Problem 1:
In the passage on airline elite status below, quote word for word the stretch from "Rather than temporarily" through "engagement and loyalty.".
Problem 2:
According to the passage on airline elite status below, how many additional qualifying points can a Delta elite-level traveler get for a trip by buying a first-class ticket?
Problem 3:
Carry on the passage on airline elite status below from the point where it stops.

Quoted passage:
Fliers earn elite status at most airlines through a combination of flying and spending. The thresholds are significant: Typically the lowest tier requires 25,000 miles flown or 30 flights, plus $3,000 in spending a year. The highest tiers require more than 100,000 miles flown or at least 120 flights, plus $15,000 or more in spending.
For travelers, elite status can provide practical and psychological benefits. High status usually brings more perks and better treatment. Plus, you end up feeling recognized and even loved when so many travelers feel unheard and unappreciated.
For airlines, elite-level fliers are a key to profitability. Road warriors buy pricier tickets more often and account for a large share of airline revenue. And as travel has started to rebound, elite-level members have traveled more, on average, than regular customers. Mr. Covey says that over United’s most recent quarter, the percentage growth of trips by Premier members outpaced that of non-Premier members by double digits.
Of course, the magic of travel may have worn off for some grounded travelers who don’t want to resume the grind of being away from home constantly and enduring the delays and discomforts. Airlines worry about that. Some say, however, they have been buoyed by continued use of airline credit cards—an indicator that customers still covet miles and trips.
Rather than temporarily shrink thresholds, Delta has opted to provide accelerators to accommodate for reduced travel by top customers. An elite-level traveler who buys a first-class ticket can get a total of 75% additional qualifying points for that trip.
Like other airlines, Delta is counting more co-branded credit card spending toward elite qualification this year. And Delta has offered something unique among U.S. airlines: counting travel on award tickets toward elite qualification. Usually only purchased fares get counted.
Even with those offers, many fliers may not qualify or could see a downgrade in their status. And others taking advantage of the accelerators may find it easier to qualify for higher tiers.
“You’ll probably see redistribution in elite ranks,” says Dwight James, Delta’s senior vice president for customer engagement and loyalty.
Mr. James also says Delta will survey its Medallion members in the next couple of weeks to see if the changes made so far are satisfying top customers. More bonuses may be coming.
“We want to continue to ensure that customers feel that the loyalty currency is valuable,” he says.

Supplied records:
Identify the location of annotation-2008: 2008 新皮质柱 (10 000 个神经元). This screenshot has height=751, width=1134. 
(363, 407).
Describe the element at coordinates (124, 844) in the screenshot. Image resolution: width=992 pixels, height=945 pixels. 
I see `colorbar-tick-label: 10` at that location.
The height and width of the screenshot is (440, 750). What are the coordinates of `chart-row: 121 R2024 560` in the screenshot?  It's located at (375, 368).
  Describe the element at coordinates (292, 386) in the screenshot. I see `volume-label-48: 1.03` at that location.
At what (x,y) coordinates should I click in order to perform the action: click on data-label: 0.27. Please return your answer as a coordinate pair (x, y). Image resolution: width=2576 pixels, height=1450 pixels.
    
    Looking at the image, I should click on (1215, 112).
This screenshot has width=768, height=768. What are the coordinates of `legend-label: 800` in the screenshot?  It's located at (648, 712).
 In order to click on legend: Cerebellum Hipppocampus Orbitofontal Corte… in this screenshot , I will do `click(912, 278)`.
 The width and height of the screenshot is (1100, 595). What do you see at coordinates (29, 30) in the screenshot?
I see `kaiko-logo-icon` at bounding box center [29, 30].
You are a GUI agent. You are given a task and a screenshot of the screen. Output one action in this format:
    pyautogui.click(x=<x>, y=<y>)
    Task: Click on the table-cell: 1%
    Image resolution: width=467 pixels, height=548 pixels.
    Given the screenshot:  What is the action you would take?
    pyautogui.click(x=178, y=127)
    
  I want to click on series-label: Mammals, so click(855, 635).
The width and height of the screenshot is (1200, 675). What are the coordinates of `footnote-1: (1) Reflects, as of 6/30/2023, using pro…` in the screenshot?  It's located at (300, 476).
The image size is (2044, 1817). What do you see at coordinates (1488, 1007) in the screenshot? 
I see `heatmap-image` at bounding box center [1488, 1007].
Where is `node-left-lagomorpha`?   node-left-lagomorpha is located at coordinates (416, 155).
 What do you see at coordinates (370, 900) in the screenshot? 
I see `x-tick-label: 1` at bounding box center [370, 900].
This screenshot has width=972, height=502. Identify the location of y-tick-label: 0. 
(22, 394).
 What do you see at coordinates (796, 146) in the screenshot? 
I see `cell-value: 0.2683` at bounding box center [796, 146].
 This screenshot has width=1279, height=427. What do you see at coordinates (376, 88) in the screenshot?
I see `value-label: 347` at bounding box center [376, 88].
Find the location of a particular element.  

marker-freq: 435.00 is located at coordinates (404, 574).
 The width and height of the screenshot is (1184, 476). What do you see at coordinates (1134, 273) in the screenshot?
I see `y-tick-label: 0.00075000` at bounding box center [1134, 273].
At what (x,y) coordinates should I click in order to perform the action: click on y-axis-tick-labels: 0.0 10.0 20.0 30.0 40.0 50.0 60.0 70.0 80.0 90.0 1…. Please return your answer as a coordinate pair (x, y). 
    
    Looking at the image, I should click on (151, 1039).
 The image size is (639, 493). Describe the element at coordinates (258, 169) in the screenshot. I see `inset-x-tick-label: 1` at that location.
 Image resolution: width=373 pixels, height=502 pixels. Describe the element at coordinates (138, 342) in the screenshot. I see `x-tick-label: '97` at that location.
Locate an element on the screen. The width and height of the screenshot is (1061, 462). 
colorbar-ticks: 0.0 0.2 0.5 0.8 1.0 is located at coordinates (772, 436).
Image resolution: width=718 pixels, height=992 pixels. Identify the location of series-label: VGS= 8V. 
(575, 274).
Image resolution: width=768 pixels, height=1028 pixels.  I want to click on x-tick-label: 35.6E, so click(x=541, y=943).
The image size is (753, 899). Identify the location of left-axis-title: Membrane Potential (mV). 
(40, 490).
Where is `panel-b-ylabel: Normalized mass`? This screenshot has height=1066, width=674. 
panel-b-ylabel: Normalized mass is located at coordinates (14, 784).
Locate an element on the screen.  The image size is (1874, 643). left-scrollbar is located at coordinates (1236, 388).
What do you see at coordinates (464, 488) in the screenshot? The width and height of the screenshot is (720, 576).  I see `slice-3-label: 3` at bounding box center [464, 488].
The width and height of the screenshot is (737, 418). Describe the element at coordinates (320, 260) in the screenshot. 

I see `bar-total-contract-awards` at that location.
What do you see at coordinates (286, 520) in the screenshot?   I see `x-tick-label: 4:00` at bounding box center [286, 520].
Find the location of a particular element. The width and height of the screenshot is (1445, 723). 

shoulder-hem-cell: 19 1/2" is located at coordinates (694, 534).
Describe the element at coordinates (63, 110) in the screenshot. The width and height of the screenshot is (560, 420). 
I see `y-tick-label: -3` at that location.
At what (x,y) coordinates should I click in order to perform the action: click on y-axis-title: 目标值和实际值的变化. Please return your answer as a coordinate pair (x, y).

Task answer 1:
Rather than temporarily shrink thresholds, Delta has opted to provide accelerators to accommodate for reduced travel by top customers. An elite-level traveler who buys a first-class ticket can get a total of 75% additional qualifying points for that trip.
Like other airlines, Delta is counting more co-branded credit card spending toward elite qualification this year. And Delta has offered something unique among U.S. airlines: counting travel on award tickets toward elite qualification. Usually only purchased fares get counted.
Even with those offers, many fliers may not qualify or could see a downgrade in their status. And others taking advantage of the accelerators may find it easier to qualify for higher tiers.
“You’ll probably see redistribution in elite ranks,” says Dwight James, Delta’s senior vice president for customer engagement and loyalty.

Task answer 2:
A total of 75% additional qualifying points for that trip.

Task answer 3:
That’s a fundamental issue for loyalty programs.
While top-tier travelers fervently covet their status, many travelers have found that status isn’t the golden goose it used to be, says Jay Sorensen, president of IdeaWorksCompany, a Shorewood, Wis.-based consulting firm specializing in loyalty programs.
Being in the lower or middle rungs of the status ladder no longer wins upgrades, since airlines are selling more first-class seats at discounted prices. You can earn early-boarding and baggage-fee waiver perks just by having an airline’s credit card.
In addition, the programs have become significantly more complex, with thresholds built around complicated measures like elite-qualifying points.
“I think these elite status programs are suffering under the weight of themselves,” Mr. Sorensen says.
“Airlines have learned how to sell all these things, and they would prefer to generate the cash rather than give them away. The cost of that is that you have significantly reduced the allure of the elite tiers.”
Southwest says even with the boost it gave top-tier customers at the beginning of the year and changes to its credit card program that allowed more elite-qualification with spending, frequent travelers are starting to worry that they likely won’t requalify for its popular Companion Pass or A-List statuses.
“I think that’s a valid concern,” says Jonathan Clarkson, Southwest’s managing director of marketing. “We want people to achieve status. It’s in our interest to make status achievable for people.”
More adjustments to help frequent travelers requalify are likely coming. “It won’t be a quiet year for us,” says Corbitt Burns, director of Southwest’s Rapid Rewards program.